- Assignment
From the material below, reproduce exactly the stretch of lines that begins with the line holding "This screenshot has height=602, width=1455." and ends with the line holding "Task: Go to the Replication tab", skipping the pictures.

- Input material
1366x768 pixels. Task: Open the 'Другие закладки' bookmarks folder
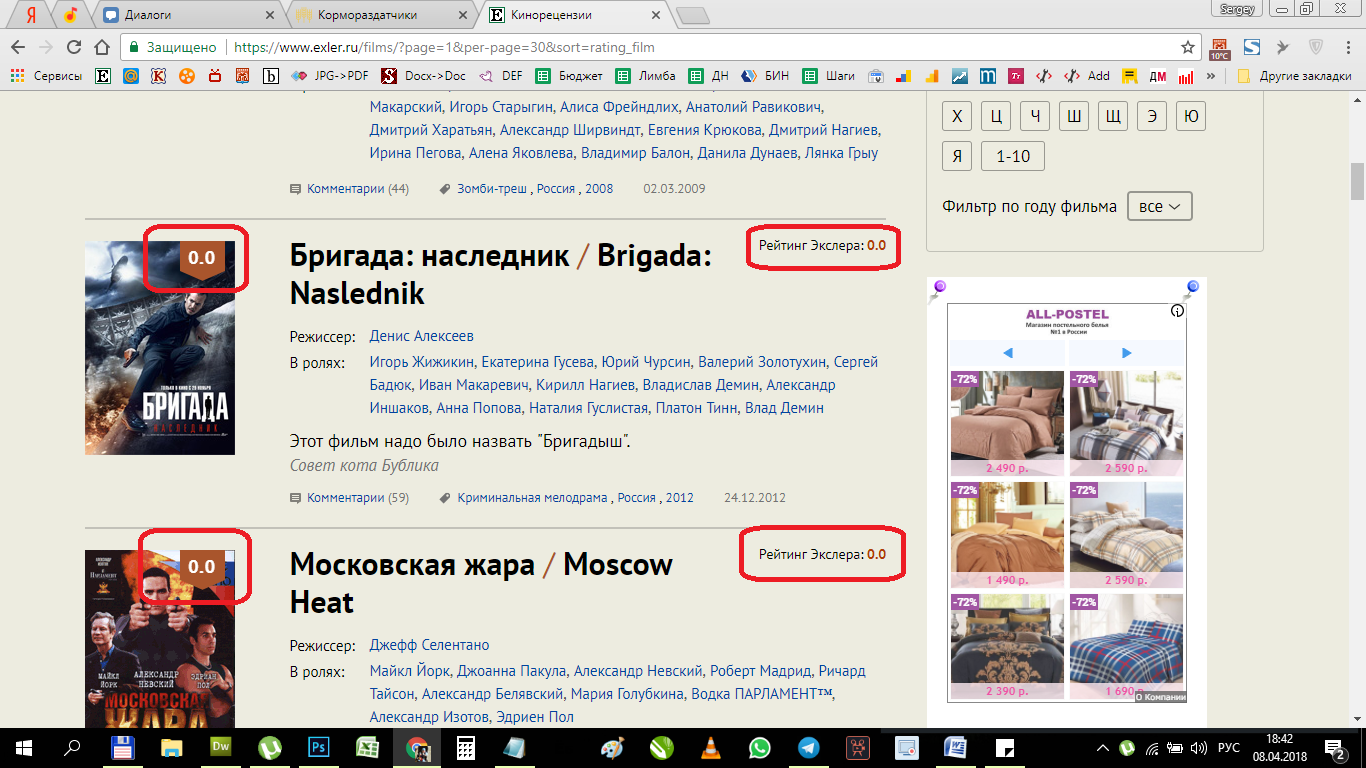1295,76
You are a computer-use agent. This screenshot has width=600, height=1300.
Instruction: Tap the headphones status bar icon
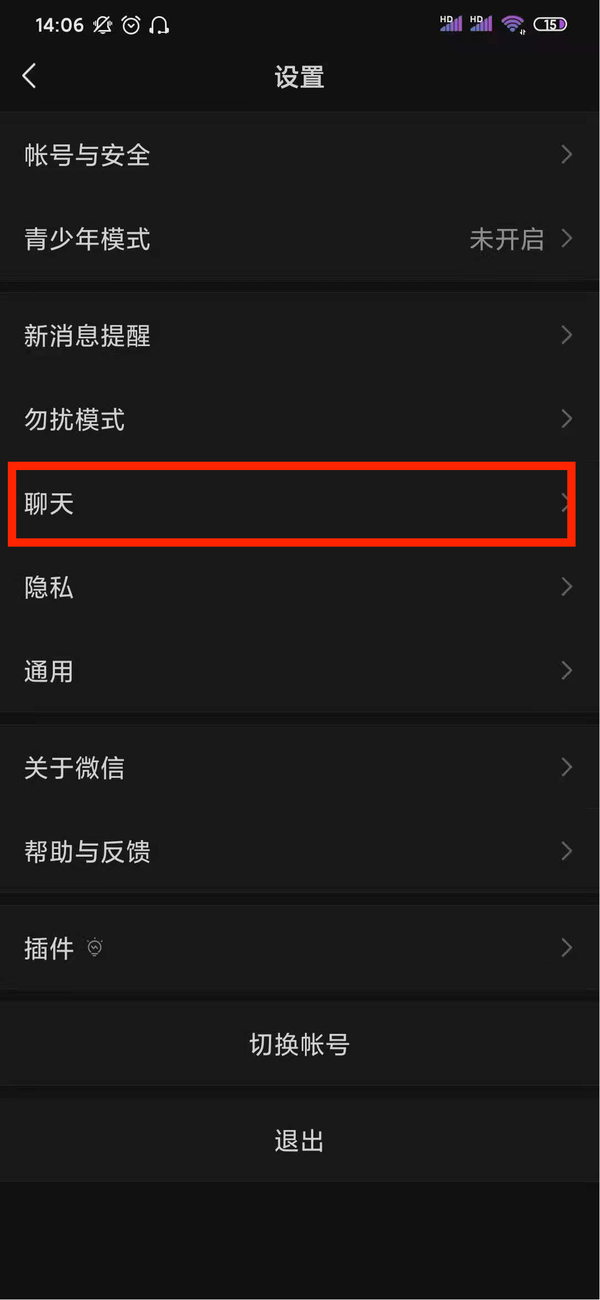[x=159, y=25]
--
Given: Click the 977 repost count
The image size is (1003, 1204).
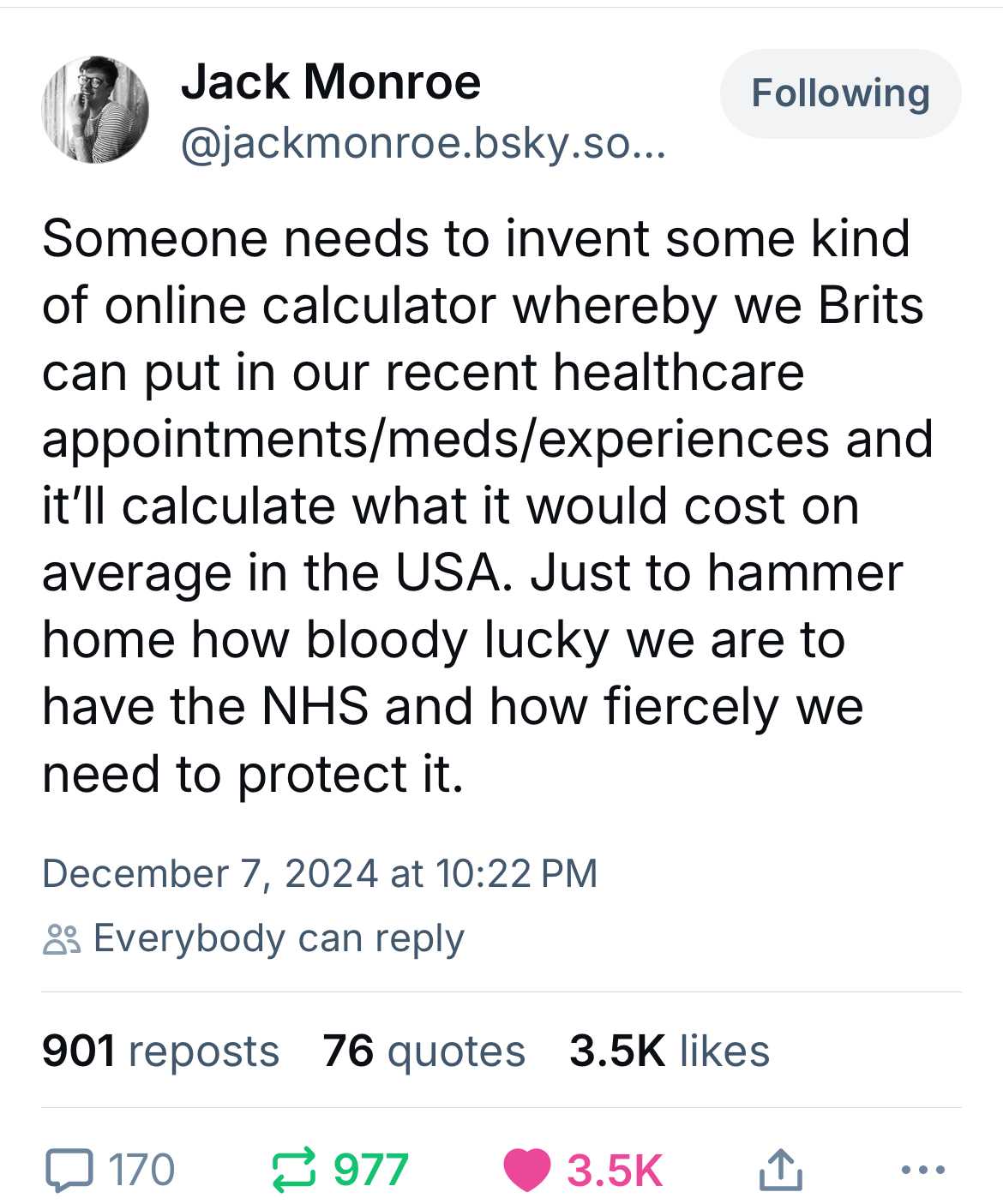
...
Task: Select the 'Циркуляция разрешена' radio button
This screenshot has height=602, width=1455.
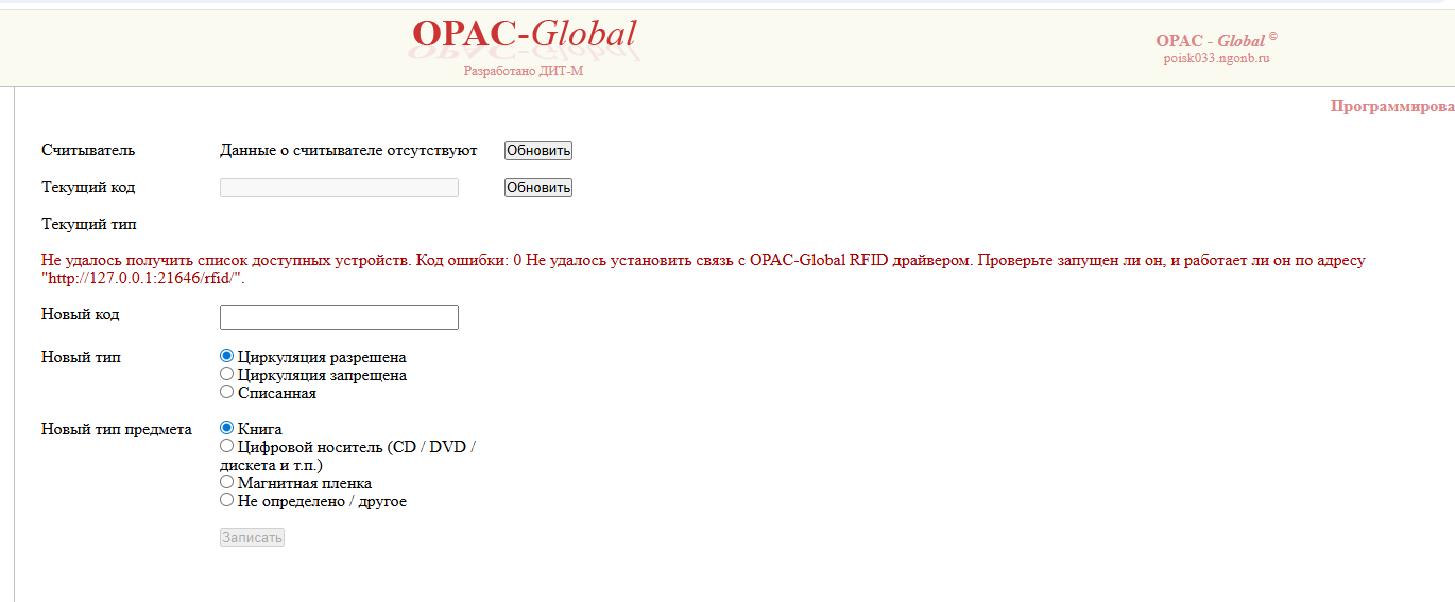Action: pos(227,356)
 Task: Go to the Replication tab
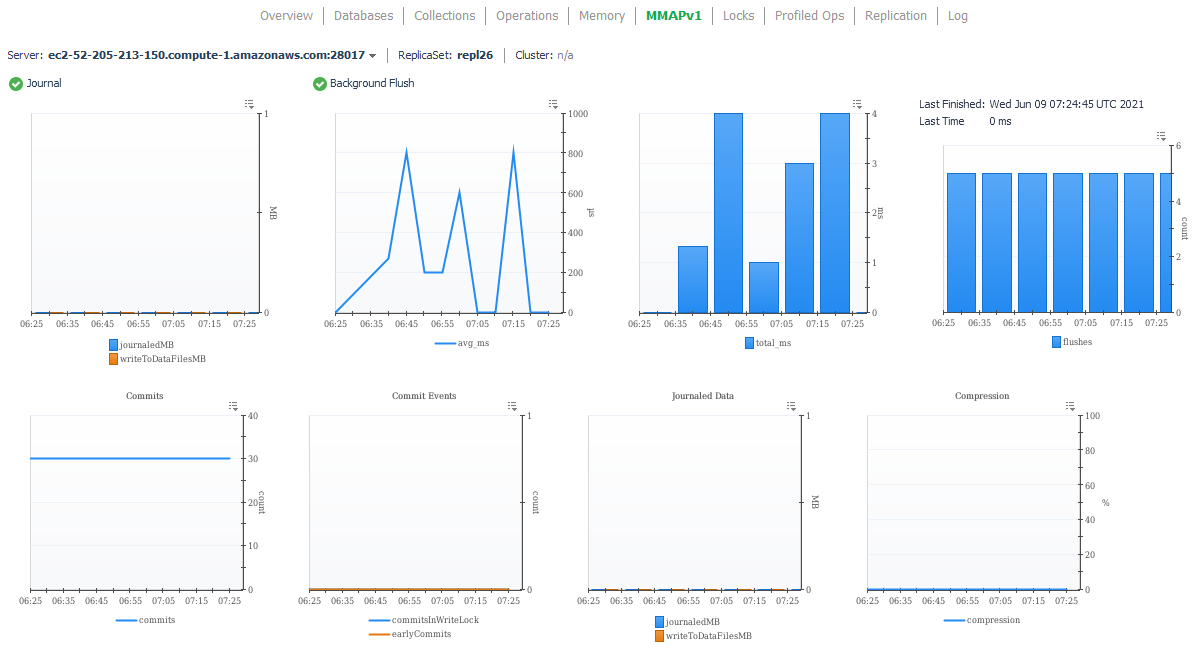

- Answer to this problem
This screenshot has height=602, width=1455.
Action: pos(227,356)
 Task: Go to the Replication tab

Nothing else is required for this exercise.